++++ TASK INPUT
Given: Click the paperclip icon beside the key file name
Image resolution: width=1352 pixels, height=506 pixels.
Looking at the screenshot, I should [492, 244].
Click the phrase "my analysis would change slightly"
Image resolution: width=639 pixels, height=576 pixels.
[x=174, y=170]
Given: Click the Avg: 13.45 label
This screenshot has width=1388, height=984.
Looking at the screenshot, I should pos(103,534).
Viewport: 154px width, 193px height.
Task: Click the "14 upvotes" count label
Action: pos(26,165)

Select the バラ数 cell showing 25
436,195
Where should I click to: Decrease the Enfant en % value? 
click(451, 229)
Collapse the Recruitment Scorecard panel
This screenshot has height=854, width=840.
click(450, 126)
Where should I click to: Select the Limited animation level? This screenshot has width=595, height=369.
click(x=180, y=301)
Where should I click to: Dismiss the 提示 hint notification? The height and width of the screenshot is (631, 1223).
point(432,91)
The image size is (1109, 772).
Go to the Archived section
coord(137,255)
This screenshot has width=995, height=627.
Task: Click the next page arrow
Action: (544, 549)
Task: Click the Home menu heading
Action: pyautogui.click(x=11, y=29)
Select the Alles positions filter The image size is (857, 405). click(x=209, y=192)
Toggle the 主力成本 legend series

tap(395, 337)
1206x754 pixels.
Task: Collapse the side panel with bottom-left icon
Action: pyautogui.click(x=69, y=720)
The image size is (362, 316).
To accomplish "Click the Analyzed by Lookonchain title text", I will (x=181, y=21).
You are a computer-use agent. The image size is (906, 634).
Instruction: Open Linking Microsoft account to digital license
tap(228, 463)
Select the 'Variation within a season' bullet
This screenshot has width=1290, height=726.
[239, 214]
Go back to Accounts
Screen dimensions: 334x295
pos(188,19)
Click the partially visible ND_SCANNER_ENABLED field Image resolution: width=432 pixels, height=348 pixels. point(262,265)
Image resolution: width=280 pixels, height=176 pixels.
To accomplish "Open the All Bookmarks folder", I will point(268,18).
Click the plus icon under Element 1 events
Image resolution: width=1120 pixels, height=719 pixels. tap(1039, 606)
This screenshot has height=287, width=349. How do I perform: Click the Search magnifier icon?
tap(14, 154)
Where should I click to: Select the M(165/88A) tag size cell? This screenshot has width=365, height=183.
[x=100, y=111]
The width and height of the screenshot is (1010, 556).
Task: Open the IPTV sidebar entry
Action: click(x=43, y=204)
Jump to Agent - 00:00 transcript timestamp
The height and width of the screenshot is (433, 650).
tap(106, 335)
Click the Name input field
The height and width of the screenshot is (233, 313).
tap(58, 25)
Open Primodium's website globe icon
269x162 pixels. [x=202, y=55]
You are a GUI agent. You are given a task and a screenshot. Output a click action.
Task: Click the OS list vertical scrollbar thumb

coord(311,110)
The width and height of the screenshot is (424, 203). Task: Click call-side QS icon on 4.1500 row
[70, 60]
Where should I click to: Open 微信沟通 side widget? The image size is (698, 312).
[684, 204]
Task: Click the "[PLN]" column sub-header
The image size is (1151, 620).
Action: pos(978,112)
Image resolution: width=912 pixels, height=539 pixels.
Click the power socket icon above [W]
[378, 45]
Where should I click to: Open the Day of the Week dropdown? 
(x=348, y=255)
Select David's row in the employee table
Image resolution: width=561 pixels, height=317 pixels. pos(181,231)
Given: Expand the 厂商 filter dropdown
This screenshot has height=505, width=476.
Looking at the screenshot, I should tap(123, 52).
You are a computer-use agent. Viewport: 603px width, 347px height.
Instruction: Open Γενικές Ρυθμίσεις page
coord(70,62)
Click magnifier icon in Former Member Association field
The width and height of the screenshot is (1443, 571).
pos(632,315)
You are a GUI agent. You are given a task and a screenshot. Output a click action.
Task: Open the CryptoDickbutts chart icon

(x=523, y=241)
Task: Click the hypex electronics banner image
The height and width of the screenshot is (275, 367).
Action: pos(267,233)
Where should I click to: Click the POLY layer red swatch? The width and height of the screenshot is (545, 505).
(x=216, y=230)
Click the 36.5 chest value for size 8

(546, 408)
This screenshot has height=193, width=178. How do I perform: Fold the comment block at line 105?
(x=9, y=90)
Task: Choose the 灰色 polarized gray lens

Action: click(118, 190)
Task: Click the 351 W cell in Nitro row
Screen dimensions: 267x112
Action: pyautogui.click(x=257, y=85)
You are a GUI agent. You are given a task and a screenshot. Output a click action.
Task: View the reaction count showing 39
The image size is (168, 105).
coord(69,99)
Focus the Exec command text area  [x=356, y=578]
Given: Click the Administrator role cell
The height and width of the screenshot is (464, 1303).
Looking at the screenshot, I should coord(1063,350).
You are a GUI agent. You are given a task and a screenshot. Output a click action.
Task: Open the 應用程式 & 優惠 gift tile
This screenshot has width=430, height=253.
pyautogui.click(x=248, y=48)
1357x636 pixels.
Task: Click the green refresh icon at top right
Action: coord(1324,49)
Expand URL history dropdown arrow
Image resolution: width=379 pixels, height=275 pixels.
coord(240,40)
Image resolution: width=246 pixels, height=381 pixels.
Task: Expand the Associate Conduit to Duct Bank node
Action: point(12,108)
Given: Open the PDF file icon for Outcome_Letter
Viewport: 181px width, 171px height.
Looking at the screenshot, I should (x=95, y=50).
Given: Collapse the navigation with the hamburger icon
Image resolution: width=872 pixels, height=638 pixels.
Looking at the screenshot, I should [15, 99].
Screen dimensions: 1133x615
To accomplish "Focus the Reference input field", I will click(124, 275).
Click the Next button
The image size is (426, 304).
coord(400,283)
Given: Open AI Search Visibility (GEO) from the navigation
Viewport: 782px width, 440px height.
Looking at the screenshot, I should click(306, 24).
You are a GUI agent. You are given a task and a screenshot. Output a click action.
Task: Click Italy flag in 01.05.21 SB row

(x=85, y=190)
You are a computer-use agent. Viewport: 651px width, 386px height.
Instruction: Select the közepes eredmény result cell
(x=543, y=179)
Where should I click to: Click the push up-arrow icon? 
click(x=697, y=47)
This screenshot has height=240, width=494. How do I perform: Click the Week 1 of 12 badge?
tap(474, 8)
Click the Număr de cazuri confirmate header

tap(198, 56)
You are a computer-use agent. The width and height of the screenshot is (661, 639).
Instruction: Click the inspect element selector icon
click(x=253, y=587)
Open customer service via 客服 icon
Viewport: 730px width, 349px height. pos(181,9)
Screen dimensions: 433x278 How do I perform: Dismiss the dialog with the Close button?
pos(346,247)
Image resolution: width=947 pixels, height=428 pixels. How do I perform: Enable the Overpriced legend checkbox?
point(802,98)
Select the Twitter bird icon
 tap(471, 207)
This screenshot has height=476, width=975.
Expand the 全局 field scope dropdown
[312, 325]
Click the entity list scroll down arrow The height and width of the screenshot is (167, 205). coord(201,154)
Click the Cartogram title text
++++++++
ASSIGNED TASK: Scan the material above. Copy each line where "file" occurs.

SOLUTION TO THIS PROBLEM:
Given: Click the paperclip icon beside the key file name
Given: Open the PDF file icon for Outcome_Letter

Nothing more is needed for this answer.